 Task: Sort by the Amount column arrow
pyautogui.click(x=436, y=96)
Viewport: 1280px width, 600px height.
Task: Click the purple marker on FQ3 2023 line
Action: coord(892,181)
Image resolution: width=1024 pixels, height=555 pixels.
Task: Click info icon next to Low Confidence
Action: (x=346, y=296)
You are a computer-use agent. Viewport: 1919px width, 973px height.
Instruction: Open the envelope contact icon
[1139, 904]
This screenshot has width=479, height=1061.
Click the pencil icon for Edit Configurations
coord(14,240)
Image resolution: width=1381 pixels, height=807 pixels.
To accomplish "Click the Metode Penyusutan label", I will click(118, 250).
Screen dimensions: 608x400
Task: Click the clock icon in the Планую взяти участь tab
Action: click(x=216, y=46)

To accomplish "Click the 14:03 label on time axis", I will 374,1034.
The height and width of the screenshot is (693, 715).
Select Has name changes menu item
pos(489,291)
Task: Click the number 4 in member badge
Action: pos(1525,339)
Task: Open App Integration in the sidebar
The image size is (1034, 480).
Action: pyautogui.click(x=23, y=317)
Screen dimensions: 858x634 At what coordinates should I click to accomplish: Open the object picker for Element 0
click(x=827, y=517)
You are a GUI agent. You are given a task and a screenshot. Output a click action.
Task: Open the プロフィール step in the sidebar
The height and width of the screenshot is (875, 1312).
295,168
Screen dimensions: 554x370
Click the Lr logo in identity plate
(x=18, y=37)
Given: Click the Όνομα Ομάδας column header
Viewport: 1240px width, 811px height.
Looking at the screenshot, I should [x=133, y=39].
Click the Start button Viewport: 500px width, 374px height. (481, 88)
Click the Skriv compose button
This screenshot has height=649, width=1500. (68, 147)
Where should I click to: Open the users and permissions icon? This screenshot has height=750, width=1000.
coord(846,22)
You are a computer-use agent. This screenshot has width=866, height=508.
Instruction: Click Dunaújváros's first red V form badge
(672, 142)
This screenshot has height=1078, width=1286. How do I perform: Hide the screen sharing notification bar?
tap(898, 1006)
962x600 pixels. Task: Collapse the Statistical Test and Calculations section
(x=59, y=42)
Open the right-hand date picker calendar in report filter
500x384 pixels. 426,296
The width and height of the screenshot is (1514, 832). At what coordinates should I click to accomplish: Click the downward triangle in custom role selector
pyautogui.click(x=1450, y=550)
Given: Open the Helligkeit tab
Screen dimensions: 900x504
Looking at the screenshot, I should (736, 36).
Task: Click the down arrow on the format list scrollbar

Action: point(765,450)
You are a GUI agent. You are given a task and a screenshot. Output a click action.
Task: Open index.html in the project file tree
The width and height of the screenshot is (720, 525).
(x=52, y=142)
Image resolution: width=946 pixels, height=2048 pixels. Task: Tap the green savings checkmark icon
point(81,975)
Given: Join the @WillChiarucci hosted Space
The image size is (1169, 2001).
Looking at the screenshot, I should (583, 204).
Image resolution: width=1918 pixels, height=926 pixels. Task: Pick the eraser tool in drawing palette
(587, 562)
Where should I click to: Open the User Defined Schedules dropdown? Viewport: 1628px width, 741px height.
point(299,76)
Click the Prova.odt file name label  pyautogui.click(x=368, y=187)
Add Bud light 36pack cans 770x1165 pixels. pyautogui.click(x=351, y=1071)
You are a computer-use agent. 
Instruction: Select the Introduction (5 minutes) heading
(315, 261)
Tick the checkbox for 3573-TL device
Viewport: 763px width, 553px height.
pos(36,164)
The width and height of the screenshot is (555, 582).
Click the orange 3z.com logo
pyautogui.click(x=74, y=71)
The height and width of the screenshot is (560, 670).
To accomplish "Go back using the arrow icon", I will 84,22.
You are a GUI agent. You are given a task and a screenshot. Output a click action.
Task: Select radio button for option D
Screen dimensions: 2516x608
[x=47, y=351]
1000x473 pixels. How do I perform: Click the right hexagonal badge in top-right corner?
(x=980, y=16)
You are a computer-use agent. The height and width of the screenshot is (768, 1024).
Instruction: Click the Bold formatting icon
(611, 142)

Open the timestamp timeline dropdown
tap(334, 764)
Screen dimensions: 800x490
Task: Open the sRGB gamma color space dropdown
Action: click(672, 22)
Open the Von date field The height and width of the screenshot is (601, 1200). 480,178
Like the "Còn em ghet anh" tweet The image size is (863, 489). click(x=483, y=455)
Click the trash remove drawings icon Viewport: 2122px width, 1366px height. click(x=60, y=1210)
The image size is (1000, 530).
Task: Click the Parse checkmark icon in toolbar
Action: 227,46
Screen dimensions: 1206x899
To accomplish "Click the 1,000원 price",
◇ ◇ ◇ ◇ ◇
YOUR OBJECTIVE
The answer must be a word-for-word reproduction of every record above.

EXERCISE RESULT
 Task: Sort by the Amount column arrow
pyautogui.click(x=436, y=96)
Viewport: 1280px width, 600px height.
Task: Click the purple marker on FQ3 2023 line
Action: coord(892,181)
Image resolution: width=1024 pixels, height=555 pixels.
Task: Click info icon next to Low Confidence
Action: (x=346, y=296)
You are a computer-use agent. Viewport: 1919px width, 973px height.
Instruction: Open the envelope contact icon
[1139, 904]
This screenshot has width=479, height=1061.
Click the pencil icon for Edit Configurations
coord(14,240)
Image resolution: width=1381 pixels, height=807 pixels.
To accomplish "Click the Metode Penyusutan label", I will click(118, 250).
Screen dimensions: 608x400
Task: Click the clock icon in the Планую взяти участь tab
Action: click(x=216, y=46)

To accomplish "Click the 14:03 label on time axis", I will 374,1034.
The height and width of the screenshot is (693, 715).
Select Has name changes menu item
pos(489,291)
Task: Click the number 4 in member badge
Action: pos(1525,339)
Task: Open App Integration in the sidebar
The image size is (1034, 480).
Action: pyautogui.click(x=23, y=317)
Screen dimensions: 858x634 At what coordinates should I click to accomplish: Open the object picker for Element 0
click(x=827, y=517)
You are a GUI agent. You are given a task and a screenshot. Output a click action.
Task: Open the プロフィール step in the sidebar
The height and width of the screenshot is (875, 1312).
295,168
Screen dimensions: 554x370
Click the Lr logo in identity plate
(x=18, y=37)
Given: Click the Όνομα Ομάδας column header
Viewport: 1240px width, 811px height.
Looking at the screenshot, I should [x=133, y=39].
Click the Start button Viewport: 500px width, 374px height. (481, 88)
Click the Skriv compose button
This screenshot has height=649, width=1500. (68, 147)
Where should I click to: Open the users and permissions icon? This screenshot has height=750, width=1000.
coord(846,22)
You are a computer-use agent. This screenshot has width=866, height=508.
Instruction: Click Dunaújváros's first red V form badge
(672, 142)
This screenshot has height=1078, width=1286. How do I perform: Hide the screen sharing notification bar?
tap(898, 1006)
962x600 pixels. Task: Collapse the Statistical Test and Calculations section
(x=59, y=42)
Open the right-hand date picker calendar in report filter
500x384 pixels. 426,296
The width and height of the screenshot is (1514, 832). At what coordinates should I click to accomplish: Click the downward triangle in custom role selector
pyautogui.click(x=1450, y=550)
Given: Open the Helligkeit tab
Screen dimensions: 900x504
Looking at the screenshot, I should (736, 36).
Task: Click the down arrow on the format list scrollbar

Action: point(765,450)
You are a GUI agent. You are given a task and a screenshot. Output a click action.
Task: Open index.html in the project file tree
The width and height of the screenshot is (720, 525).
(x=52, y=142)
Image resolution: width=946 pixels, height=2048 pixels. Task: Tap the green savings checkmark icon
point(81,975)
Given: Join the @WillChiarucci hosted Space
The image size is (1169, 2001).
Looking at the screenshot, I should (583, 204).
Image resolution: width=1918 pixels, height=926 pixels. Task: Pick the eraser tool in drawing palette
(587, 562)
Where should I click to: Open the User Defined Schedules dropdown? Viewport: 1628px width, 741px height.
point(299,76)
Click the Prova.odt file name label  pyautogui.click(x=368, y=187)
Add Bud light 36pack cans 770x1165 pixels. pyautogui.click(x=351, y=1071)
You are a computer-use agent. 
Instruction: Select the Introduction (5 minutes) heading
(315, 261)
Tick the checkbox for 3573-TL device
Viewport: 763px width, 553px height.
pos(36,164)
The width and height of the screenshot is (555, 582).
Click the orange 3z.com logo
pyautogui.click(x=74, y=71)
The height and width of the screenshot is (560, 670).
To accomplish "Go back using the arrow icon", I will 84,22.
You are a GUI agent. You are given a task and a screenshot. Output a click action.
Task: Select radio button for option D
Screen dimensions: 2516x608
[x=47, y=351]
1000x473 pixels. How do I perform: Click the right hexagonal badge in top-right corner?
(x=980, y=16)
You are a computer-use agent. The height and width of the screenshot is (768, 1024).
Instruction: Click the Bold formatting icon
(611, 142)

Open the timestamp timeline dropdown
tap(334, 764)
Screen dimensions: 800x490
Task: Open the sRGB gamma color space dropdown
Action: click(672, 22)
Open the Von date field The height and width of the screenshot is (601, 1200). 480,178
Like the "Còn em ghet anh" tweet The image size is (863, 489). click(x=483, y=455)
Click the trash remove drawings icon Viewport: 2122px width, 1366px height. click(x=60, y=1210)
The image size is (1000, 530).
Task: Click the Parse checkmark icon in toolbar
Action: 227,46
Screen dimensions: 1206x899
To accomplish "Click the 1,000원 price",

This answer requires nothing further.